I've been experimenting with Amazon's Polly service. It's their fancy text-to-sort-of-human-style-speech system. Think "Alexa" but with a variety of voices, genders, and accents.
Here's "Brian" - their English, male, received pronunciation voice - reading John Betjeman's poem "Slough":
The pronunciation of all the words is incredibly lifelike. If you heard it on the radio, it might sound like a half-familiar BBC presenter. It has a calm, even tone which suits the poem splendidly.
The rhythm is also spot on. That's mostly a function of the short lines and helpful punctuation the poem contains. Much like iambic pentameter, or a limerick, the syllables lend themselves to a specific and identifiable cadence.
But the emphasis is all wrong. The poem just... ends. There's no sense of finality in the tone. You'd expect a competent reader to recognise "tinned minds" as being worthy of stressing. Polly does have some capability to mark specific words for emphasis, but it's all very manual.

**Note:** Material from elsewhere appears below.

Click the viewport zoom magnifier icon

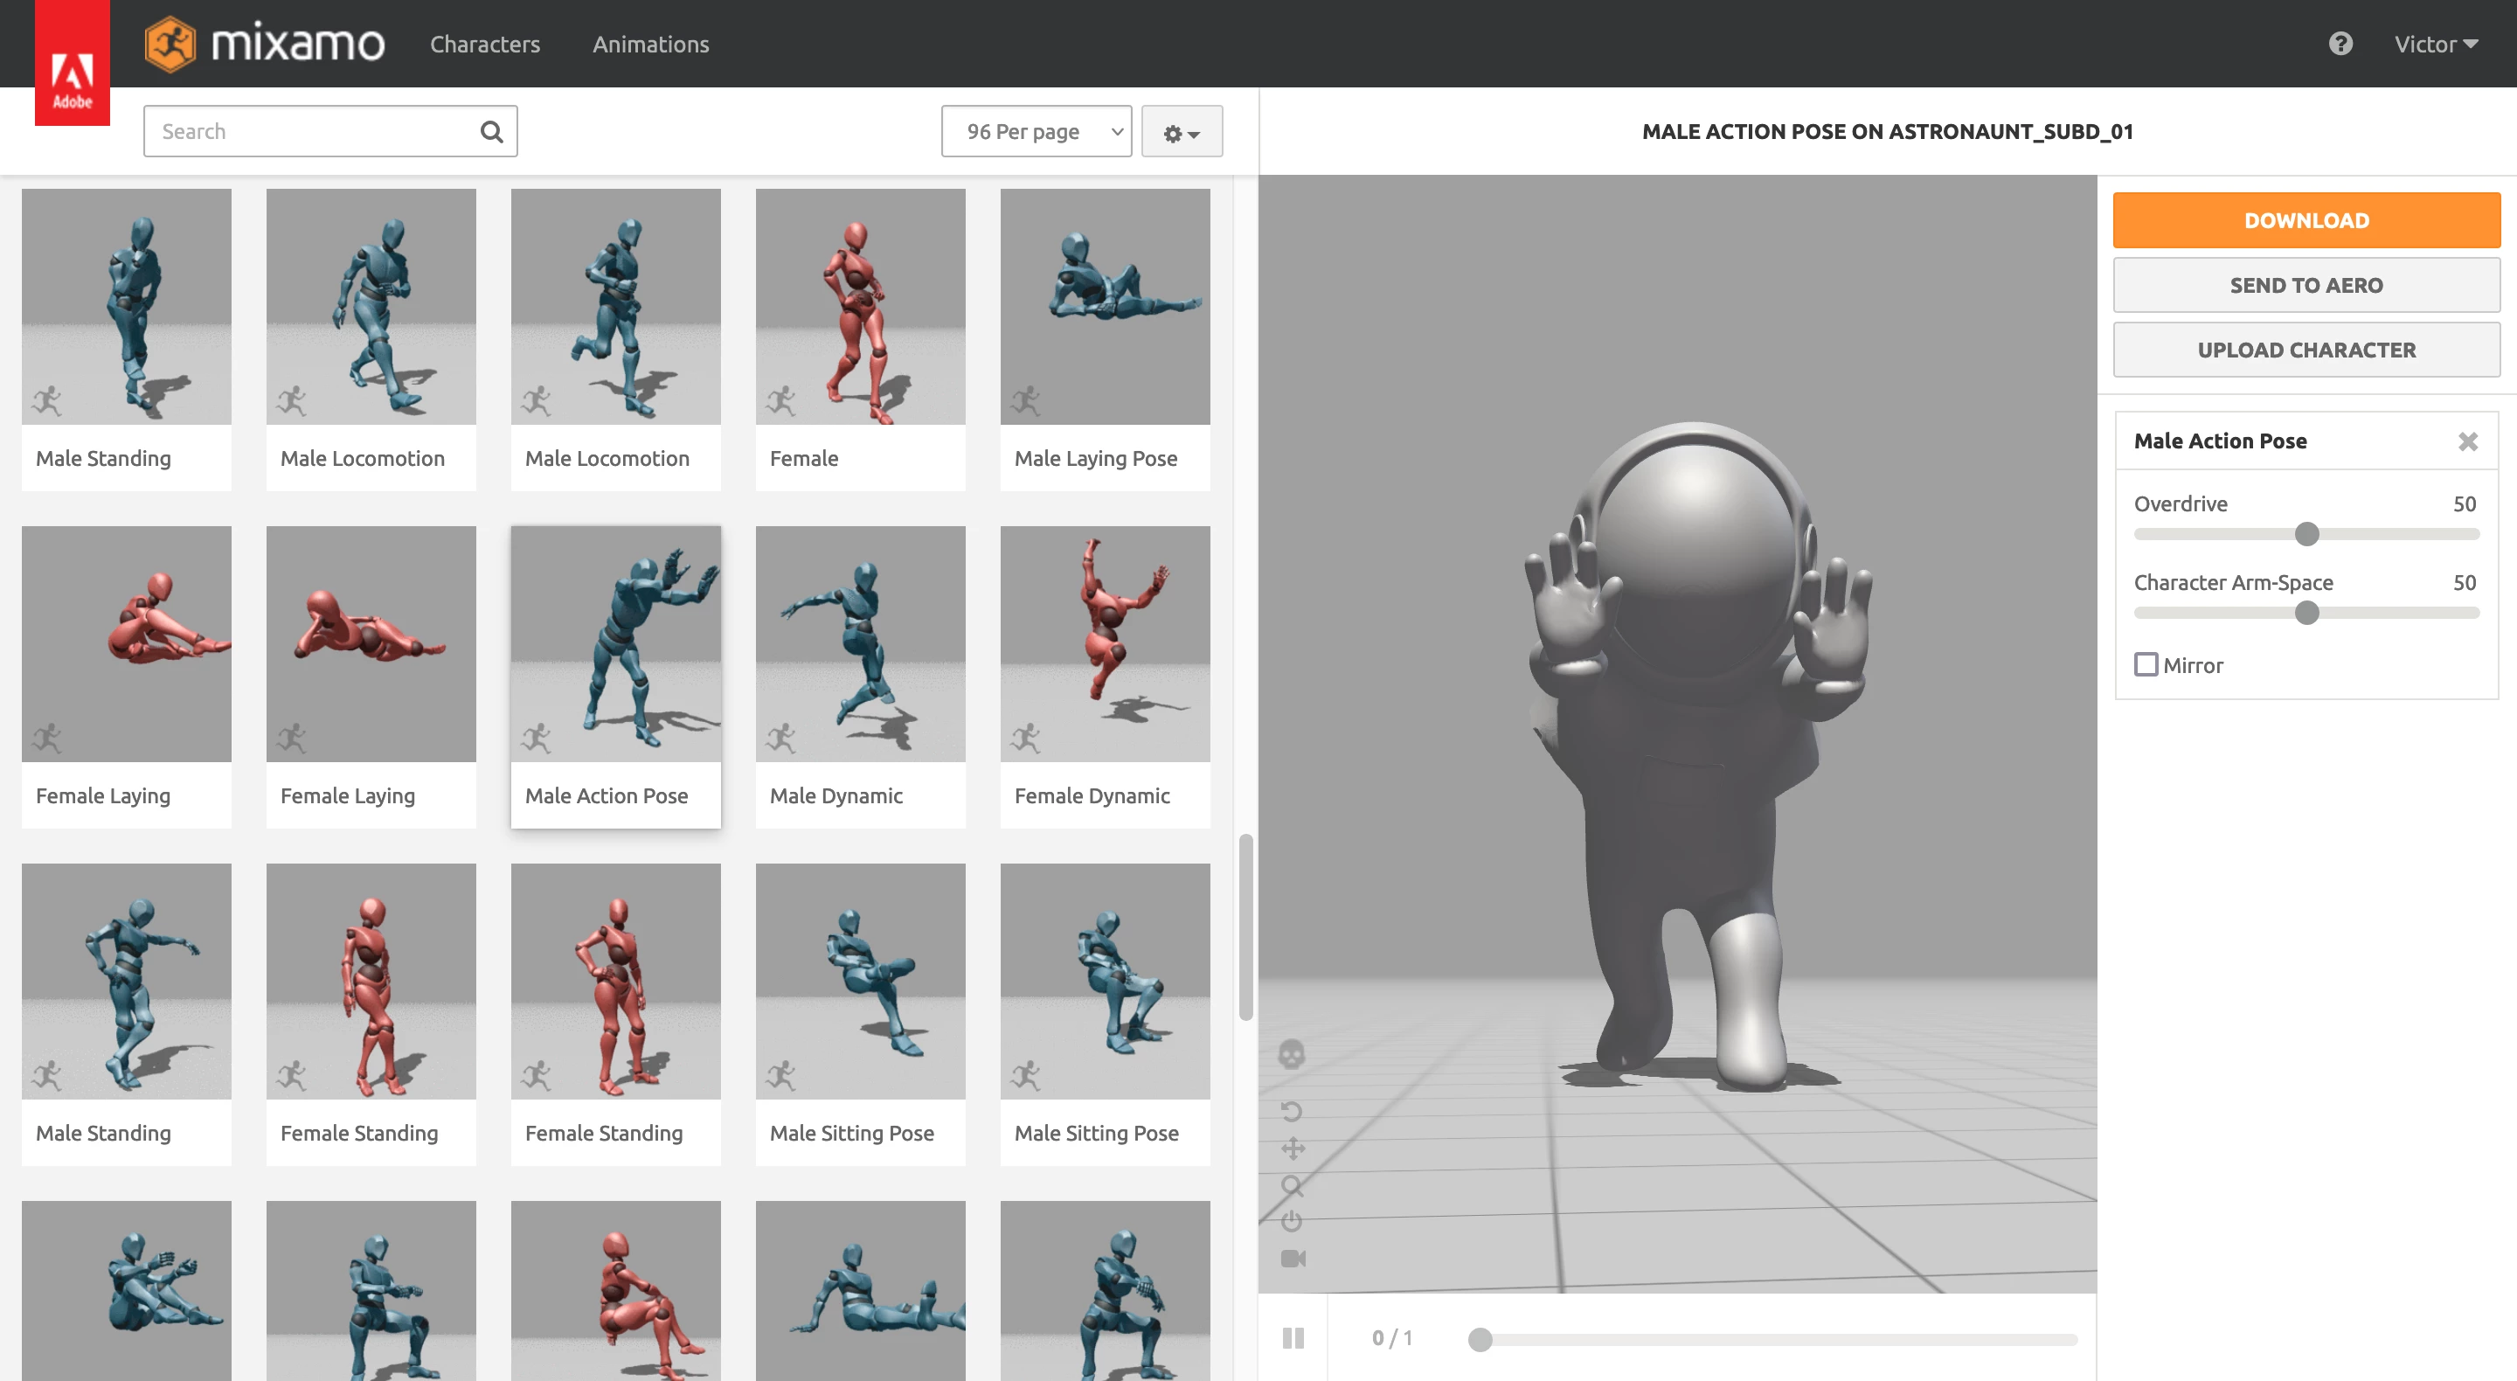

There's no synthetic emotion. Do you feel the rage, desperation, sadness, hopelessness of the poem? While Polly has some SSML (Speech Synthesis Markup Language) support - the range of emotions it can express are severely limited. And, again, must be applied manually.
"I used to be an adventurer like you, but then i took an arrow in the knee!"
One of the reasons stock phrases pop up so often in video games is that it is expensive to write and record thousands of different lines of dialogue.
We're almost at a stage where a computer can procedurally generate lines for background characters to speak, and then "record" an audio version in an array of styles. No more expensive voice actors, no more memetic references for in-group homophily. Each player of a game will have a completely different dialogue experience.
But the bit that we're still missing is the automation of emphasis and emotion and comic timing and understatement and... all the things which trained actors spend years learning how to do successfully.
In 2011, the film critic Roger Ebert had surgery which eliminated his voice. He proposed the following "Ebert Test" for synthetic voices:
If the computer can successfully tell a joke, and do the timing and delivery, as well as Henny Youngman, then that’s the voice I want.
We're so close, I can taste it. The Turing Test for realistic voices is whether they can move the audience to tears with poetry.